Welcome to Higher Ed Hell

Welcome to Higher Ed Hell. This is Level One of a four level game out here in the real world. As the game begins, you are only tracking two things on the dashboard in your mind: location and schedule. Both are given to you and your job is to show up in the right place at the right time. You have no control over where or when learning happens. Learning is supposed to occur by showing up where teaching is happening and cannot happen where no one is giving you assignments and covering the material in one way or another.

This is called Higher Ed Hell because of how much can go wrong, make you miserable and give you experiences of feeling powerless. The four key features of this first level of the game involve what you are tracking on your mental dashboard. The location and schedule of where you have to show up may be:

  • Extremely inconvenient: giving you a long commute, travel expenses, and difficulty with parking and finding a seat once you get there
  • Frustratingly inaccessible: offering only a short window when you're not available, requiring facilities that are closed at night, setting up appointments when you're somewhere else
  • Profoundly restrictive: dictating what is a late arrival, inexcusable delay, insufficient attendance or incorrect location for your learning by compliance
  • Excessively scattered: forcing you to scramble between distant buildings on campus, between a main and satellite campus or between physical classrooms and synchronous chats online

All this will have the following effects which make this level of play worthy of the title: Higher Ed Hell

  1. The stress of all this torment can induce many of the twelve negative effects on your brain function. 
  2. The pressures can seriously impair your ability to be helpful to others.  
  3. You will find you are incapable of getting creative in any but the primal sense
  4. The value you get from this so-called education will be minimal at best and completely useless more often
  5. Your self motivation will vanish leaving you dependent on imposed penalties to motivate you to show up
  6. Persistent problems with your attention, retention and commitment will get worse as you discover ways to escape the pain, indulge your urges and sabotage your education
  7. You will get mislabeled, stereotyped as incompetent and presumed to be incapable of success in higher ed
Getting out of this level involves several challenges I'll explore in a forthcoming post to this blog.
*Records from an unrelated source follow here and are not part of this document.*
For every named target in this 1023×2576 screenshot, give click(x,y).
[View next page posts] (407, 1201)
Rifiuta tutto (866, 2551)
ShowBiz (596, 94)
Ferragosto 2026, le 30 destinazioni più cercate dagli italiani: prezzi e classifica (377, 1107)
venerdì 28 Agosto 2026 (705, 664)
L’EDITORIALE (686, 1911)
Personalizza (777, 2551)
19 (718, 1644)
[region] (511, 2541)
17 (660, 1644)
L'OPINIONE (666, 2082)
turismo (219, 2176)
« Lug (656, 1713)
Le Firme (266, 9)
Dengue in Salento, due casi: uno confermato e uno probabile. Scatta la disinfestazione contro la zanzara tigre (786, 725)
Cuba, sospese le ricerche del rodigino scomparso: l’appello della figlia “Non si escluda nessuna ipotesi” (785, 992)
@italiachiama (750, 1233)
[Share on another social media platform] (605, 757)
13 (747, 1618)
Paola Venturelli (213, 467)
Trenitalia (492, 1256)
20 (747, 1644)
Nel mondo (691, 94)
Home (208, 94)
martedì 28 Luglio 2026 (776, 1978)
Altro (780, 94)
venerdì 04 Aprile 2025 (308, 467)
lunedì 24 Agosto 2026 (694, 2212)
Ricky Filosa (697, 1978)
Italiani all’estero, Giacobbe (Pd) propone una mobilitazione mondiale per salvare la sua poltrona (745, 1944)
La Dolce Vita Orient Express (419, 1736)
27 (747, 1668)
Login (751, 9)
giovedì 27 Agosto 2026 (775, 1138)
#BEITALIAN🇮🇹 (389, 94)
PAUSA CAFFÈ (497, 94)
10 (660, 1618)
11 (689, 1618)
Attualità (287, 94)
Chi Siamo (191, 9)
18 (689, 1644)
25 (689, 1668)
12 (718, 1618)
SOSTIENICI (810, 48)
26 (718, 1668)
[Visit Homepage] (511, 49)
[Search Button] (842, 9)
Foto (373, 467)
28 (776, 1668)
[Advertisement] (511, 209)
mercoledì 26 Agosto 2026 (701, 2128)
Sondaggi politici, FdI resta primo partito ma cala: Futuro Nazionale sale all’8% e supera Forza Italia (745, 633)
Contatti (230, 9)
  1. You forgot the evaluation piece of Higher Ed hell. You are asked to retrieve and demonstrate knowledge of information that 1) does not interest you, 2) you have no experience or previous knowledge about, 3) is interpreted using someone else's frame of reference, and/or 4)is evaluated using a format inaccessible to you within a time frame that does not allow you to think.

    This evaluation is then used to rank students rather than to evaluate what they have learned.

  2. Excellent addition to this piece, Virginia. To that I would add advising that directs students away from their talents/interests and educators who have perfected the art of being boring. Thanks for your comment!